Task instructions:
Find the line with "Image resolution: width=252, height=2576." in the entries below, then reproduce it and every line after it down to and including the line with "Shipping & Returns (53, 2507)", exactly.

Raw data:

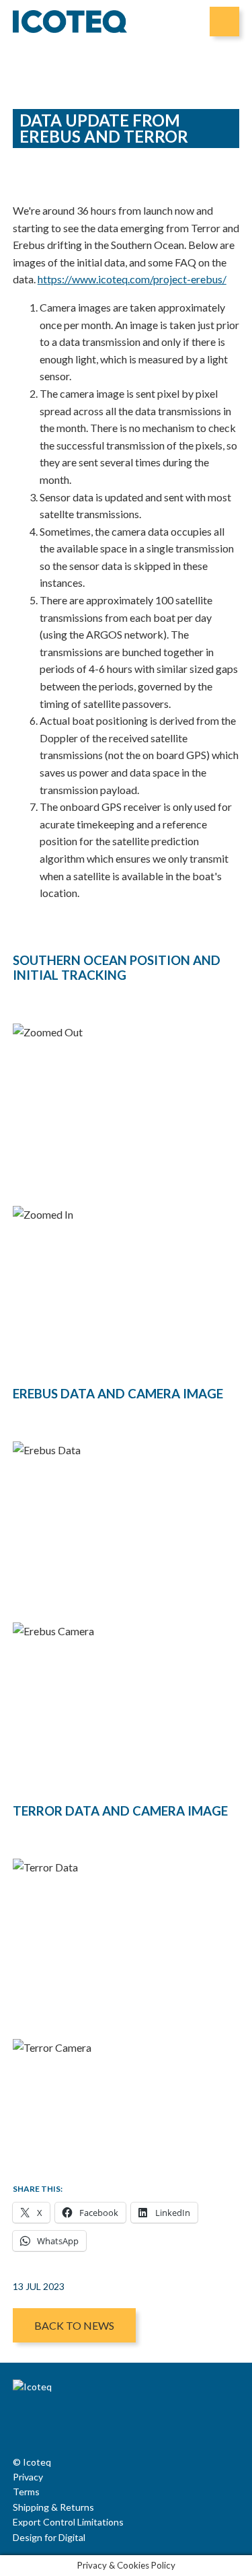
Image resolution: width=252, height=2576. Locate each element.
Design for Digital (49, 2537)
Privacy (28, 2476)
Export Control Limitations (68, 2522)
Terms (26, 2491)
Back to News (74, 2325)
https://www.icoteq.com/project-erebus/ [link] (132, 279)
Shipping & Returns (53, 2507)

* * *

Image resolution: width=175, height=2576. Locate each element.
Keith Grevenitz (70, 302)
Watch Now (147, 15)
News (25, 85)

Result:
Image resolution: width=252, height=2576. Locate each element.
Design for Digital (49, 2537)
Privacy (28, 2476)
Export Control Limitations (68, 2522)
Terms (26, 2491)
Back to News (74, 2325)
https://www.icoteq.com/project-erebus/ [link] (132, 279)
Shipping & Returns (53, 2507)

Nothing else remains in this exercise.